What is expected> How does the data below read from its first line through the line containing "[Elbisebul Büyük Beden"? Print those lines exactly.

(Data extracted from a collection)
- - - - -

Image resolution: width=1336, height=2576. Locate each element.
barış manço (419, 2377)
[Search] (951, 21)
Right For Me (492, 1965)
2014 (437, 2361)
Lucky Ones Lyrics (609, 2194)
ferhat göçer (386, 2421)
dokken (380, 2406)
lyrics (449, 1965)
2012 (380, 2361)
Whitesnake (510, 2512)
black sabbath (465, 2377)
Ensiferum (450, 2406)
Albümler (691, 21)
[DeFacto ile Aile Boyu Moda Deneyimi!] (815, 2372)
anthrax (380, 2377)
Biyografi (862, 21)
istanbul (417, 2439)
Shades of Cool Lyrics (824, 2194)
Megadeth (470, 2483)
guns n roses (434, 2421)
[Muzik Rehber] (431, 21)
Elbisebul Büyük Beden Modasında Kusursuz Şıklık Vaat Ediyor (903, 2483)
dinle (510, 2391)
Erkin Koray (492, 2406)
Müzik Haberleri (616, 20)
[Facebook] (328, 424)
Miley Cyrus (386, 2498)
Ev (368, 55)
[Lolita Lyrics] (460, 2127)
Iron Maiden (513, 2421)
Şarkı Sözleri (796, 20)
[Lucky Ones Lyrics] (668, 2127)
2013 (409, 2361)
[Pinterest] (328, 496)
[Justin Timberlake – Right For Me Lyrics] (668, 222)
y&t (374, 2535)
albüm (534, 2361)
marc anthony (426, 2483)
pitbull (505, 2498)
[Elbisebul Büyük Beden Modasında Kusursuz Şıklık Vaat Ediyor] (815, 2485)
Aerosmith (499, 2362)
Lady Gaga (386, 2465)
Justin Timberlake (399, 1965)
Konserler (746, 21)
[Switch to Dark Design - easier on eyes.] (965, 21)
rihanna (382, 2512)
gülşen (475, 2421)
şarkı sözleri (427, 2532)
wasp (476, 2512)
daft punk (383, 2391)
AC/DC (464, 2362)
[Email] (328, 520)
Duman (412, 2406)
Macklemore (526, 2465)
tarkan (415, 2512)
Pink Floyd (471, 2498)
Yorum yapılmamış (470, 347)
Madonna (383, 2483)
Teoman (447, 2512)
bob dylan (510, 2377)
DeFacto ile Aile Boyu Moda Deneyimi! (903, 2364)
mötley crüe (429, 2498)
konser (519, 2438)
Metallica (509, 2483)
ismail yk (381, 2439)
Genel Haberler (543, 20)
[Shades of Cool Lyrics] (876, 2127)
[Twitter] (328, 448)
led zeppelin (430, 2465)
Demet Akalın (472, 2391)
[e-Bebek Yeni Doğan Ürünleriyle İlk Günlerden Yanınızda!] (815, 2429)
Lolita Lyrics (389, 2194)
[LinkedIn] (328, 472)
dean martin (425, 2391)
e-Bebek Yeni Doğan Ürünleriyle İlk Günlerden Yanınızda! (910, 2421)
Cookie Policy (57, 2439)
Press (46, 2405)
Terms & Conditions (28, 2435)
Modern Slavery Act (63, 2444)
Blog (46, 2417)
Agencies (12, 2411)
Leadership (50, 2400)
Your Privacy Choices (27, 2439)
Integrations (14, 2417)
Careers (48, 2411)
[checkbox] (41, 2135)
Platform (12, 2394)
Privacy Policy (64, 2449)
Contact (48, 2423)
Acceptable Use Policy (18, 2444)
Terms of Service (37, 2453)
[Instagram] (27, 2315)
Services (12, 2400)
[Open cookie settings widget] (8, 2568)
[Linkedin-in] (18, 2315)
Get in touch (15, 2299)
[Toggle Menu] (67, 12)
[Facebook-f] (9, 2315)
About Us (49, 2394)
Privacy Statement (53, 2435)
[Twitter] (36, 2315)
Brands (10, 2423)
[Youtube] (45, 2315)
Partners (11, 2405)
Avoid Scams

- - - - -

Exercise answer>
Image resolution: width=1336, height=2576. Locate each element.
barış manço (419, 2377)
[Search] (951, 21)
Right For Me (492, 1965)
2014 (437, 2361)
Lucky Ones Lyrics (609, 2194)
ferhat göçer (386, 2421)
dokken (380, 2406)
lyrics (449, 1965)
2012 (380, 2361)
Whitesnake (510, 2512)
black sabbath (465, 2377)
Ensiferum (450, 2406)
Albümler (691, 21)
[DeFacto ile Aile Boyu Moda Deneyimi!] (815, 2372)
anthrax (380, 2377)
Biyografi (862, 21)
istanbul (417, 2439)
Shades of Cool Lyrics (824, 2194)
Megadeth (470, 2483)
guns n roses (434, 2421)
[Muzik Rehber] (431, 21)
Elbisebul Büyük Beden Modasında Kusursuz Şıklık Vaat Ediyor (903, 2483)
dinle (510, 2391)
Erkin Koray (492, 2406)
Müzik Haberleri (616, 20)
[Facebook] (328, 424)
Miley Cyrus (386, 2498)
Ev (368, 55)
[Lolita Lyrics] (460, 2127)
Iron Maiden (513, 2421)
Şarkı Sözleri (796, 20)
[Lucky Ones Lyrics] (668, 2127)
2013 (409, 2361)
[Pinterest] (328, 496)
[Justin Timberlake – Right For Me Lyrics] (668, 222)
y&t (374, 2535)
albüm (534, 2361)
marc anthony (426, 2483)
pitbull (505, 2498)
[Elbisebul Büyük Beden Modasında Kusursuz Şıklık Vaat Ediyor] (815, 2485)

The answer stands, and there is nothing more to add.